▶ _WHAT NEEDS TO BE DONE_
Give back every record exactly as it reads.

-------- RAW DATA

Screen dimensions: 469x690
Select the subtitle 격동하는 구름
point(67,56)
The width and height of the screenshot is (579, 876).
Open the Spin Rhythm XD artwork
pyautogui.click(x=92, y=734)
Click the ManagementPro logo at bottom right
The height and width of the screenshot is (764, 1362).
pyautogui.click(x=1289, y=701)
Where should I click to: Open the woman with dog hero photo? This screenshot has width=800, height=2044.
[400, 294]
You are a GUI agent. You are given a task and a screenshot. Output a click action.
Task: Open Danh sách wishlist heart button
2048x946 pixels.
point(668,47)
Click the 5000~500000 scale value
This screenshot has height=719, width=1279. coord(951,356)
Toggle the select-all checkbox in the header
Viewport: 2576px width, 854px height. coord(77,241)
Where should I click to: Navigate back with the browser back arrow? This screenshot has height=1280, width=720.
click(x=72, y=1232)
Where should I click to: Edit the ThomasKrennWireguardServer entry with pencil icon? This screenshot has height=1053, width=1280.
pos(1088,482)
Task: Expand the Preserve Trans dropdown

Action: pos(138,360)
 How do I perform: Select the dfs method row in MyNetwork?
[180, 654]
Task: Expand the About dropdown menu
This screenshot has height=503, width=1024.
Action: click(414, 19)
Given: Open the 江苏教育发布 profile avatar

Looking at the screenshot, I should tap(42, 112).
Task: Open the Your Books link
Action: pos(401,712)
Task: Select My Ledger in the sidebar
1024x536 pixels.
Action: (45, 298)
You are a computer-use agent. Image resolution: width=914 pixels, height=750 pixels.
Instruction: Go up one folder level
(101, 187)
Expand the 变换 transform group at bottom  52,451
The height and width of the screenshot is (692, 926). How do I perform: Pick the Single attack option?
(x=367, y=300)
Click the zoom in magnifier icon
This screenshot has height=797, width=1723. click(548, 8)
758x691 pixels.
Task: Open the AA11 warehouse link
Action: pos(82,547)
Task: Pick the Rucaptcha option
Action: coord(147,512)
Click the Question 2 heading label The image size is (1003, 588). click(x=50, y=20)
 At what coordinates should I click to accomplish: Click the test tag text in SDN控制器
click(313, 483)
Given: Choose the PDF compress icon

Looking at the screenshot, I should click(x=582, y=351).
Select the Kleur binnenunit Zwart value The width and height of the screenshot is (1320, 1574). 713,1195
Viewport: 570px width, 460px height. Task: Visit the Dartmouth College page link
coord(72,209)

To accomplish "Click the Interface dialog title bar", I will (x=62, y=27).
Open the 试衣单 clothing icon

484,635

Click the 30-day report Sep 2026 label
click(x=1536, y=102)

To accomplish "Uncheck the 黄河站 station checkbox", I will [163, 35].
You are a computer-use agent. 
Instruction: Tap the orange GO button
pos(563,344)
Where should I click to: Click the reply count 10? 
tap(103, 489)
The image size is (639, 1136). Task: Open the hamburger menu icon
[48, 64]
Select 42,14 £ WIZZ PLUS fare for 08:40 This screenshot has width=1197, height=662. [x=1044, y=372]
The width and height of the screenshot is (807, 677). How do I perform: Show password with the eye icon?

----------------

▶ _WRITTEN REPLY_
Screen dimensions: 469x690
Select the subtitle 격동하는 구름
point(67,56)
The width and height of the screenshot is (579, 876).
Open the Spin Rhythm XD artwork
pyautogui.click(x=92, y=734)
Click the ManagementPro logo at bottom right
The height and width of the screenshot is (764, 1362).
pyautogui.click(x=1289, y=701)
Where should I click to: Open the woman with dog hero photo? This screenshot has width=800, height=2044.
[400, 294]
You are a GUI agent. You are given a task and a screenshot. Output a click action.
Task: Open Danh sách wishlist heart button
2048x946 pixels.
point(668,47)
Click the 5000~500000 scale value
This screenshot has height=719, width=1279. coord(951,356)
Toggle the select-all checkbox in the header
Viewport: 2576px width, 854px height. coord(77,241)
Where should I click to: Navigate back with the browser back arrow? This screenshot has height=1280, width=720.
click(x=72, y=1232)
Where should I click to: Edit the ThomasKrennWireguardServer entry with pencil icon? This screenshot has height=1053, width=1280.
pos(1088,482)
Task: Expand the Preserve Trans dropdown

Action: pos(138,360)
 How do I perform: Select the dfs method row in MyNetwork?
[180, 654]
Task: Expand the About dropdown menu
This screenshot has height=503, width=1024.
Action: click(414, 19)
Given: Open the 江苏教育发布 profile avatar

Looking at the screenshot, I should tap(42, 112).
Task: Open the Your Books link
Action: pos(401,712)
Task: Select My Ledger in the sidebar
1024x536 pixels.
Action: (45, 298)
You are a computer-use agent. Image resolution: width=914 pixels, height=750 pixels.
Instruction: Go up one folder level
(101, 187)
Expand the 变换 transform group at bottom  52,451
The height and width of the screenshot is (692, 926). How do I perform: Pick the Single attack option?
(x=367, y=300)
Click the zoom in magnifier icon
This screenshot has height=797, width=1723. click(548, 8)
758x691 pixels.
Task: Open the AA11 warehouse link
Action: pos(82,547)
Task: Pick the Rucaptcha option
Action: coord(147,512)
Click the Question 2 heading label The image size is (1003, 588). click(x=50, y=20)
 At what coordinates should I click to accomplish: Click the test tag text in SDN控制器
click(313, 483)
Given: Choose the PDF compress icon

Looking at the screenshot, I should click(x=582, y=351).
Select the Kleur binnenunit Zwart value The width and height of the screenshot is (1320, 1574). 713,1195
Viewport: 570px width, 460px height. Task: Visit the Dartmouth College page link
coord(72,209)

To accomplish "Click the Interface dialog title bar", I will (x=62, y=27).
Open the 试衣单 clothing icon

484,635

Click the 30-day report Sep 2026 label
click(x=1536, y=102)

To accomplish "Uncheck the 黄河站 station checkbox", I will [163, 35].
You are a computer-use agent. 
Instruction: Tap the orange GO button
pos(563,344)
Where should I click to: Click the reply count 10? 
tap(103, 489)
The image size is (639, 1136). Task: Open the hamburger menu icon
[48, 64]
Select 42,14 £ WIZZ PLUS fare for 08:40 This screenshot has width=1197, height=662. [x=1044, y=372]
The width and height of the screenshot is (807, 677). How do I perform: Show password with the eye icon?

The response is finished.